I penned Dance, Dance, Dance that year in my deep depression. I was in my 'existential' state. 'To see through the meaninglessness of life in order to live through it,' I told my therapist of the time, who only saw me once after I had destroyed the school's double-bass as a substitute for murdering and making love to a man (now I understand why I love Hitchcock). Now, I've finally read up my Nietzsche and Sartre to begin to understand the ontological problem behind these blanket statements, and how much we used to abuse them as justification of our self-indulged depressions; but who am I to look askance at the solitude and sadness of youth, a consciousness that we have all corporeally apprehended? Do I not envy that leap from being into nothingness that in my younger days I was so close to with my chest and skin? How can I not remember how I looked into the other side of the wall, the very instance at which I determined to rescue myself from a complete denial of human reason?

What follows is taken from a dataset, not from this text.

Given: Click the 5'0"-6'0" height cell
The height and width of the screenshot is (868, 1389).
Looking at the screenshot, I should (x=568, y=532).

After all these years, Sartre never fails me, though Murakami Haruki does. I named my piece after his novel (which he named after a song by Chic), and I remember the delusional 'low' I would get myself into when I read that work over and over again in my cubicle-like dormatory. I think that I re-read the book a few years ago and couldn't care much about it. The chauvanism turned me off, and by now, there are more interesting narratives of people sorting things out--real, concrete, physical, existential impasse (Murakami Ryu, I would say, have more suffering to share than Haruki does in his early works), or, perhaps I myself have come to terms with the dolorous fact that nothing can be sorted out in this little interlude called life.

Dance, Dance, Dance (I will probably give it a new title), is about chaos. The rewrite is challenging because you can't take the chaos out of it and retain its spirit, though the reason for rewriting it is to fix structural issues, an act that is supposed to 'contain' the chaos that gives the piece life; but structure is essentailly roared out of the chaotic clashes of the cacophony of energies, the jumping, hopping, lawlessness which we call our world.

I don't know how the rewritten piece would eventually sound like as an entirety. The work has been going pretty decently. I'm now in the third section. There are still many things to be reworked and perfected. It is so easy to call myself lazy and 'untalented' (and I think I am), and it is so painful to labour your work without knowing and trusting yourself that whatever imperfection of blemishes would be fixed and healed. Maybe they won't be, and the worst imperfection are the many possibilities and many ideas that bubbled up in my mind or passed through my fingers as I ran them through the keyboard. I always wonder where those ideas would go, and how I can preserve them, for how many times would I regret the sacrifice of those fascinating sounds and voices in order to maintain the integrity of my piece.

I hope that my mom would feel better tomorrow with her cold; meanwhile, the mosquito has returned.

PS: Reading my post yesterday reminds me of Zhu Ziqing's essay 'Bei ying' (〈背影〉 The Shadow of My Father's Back).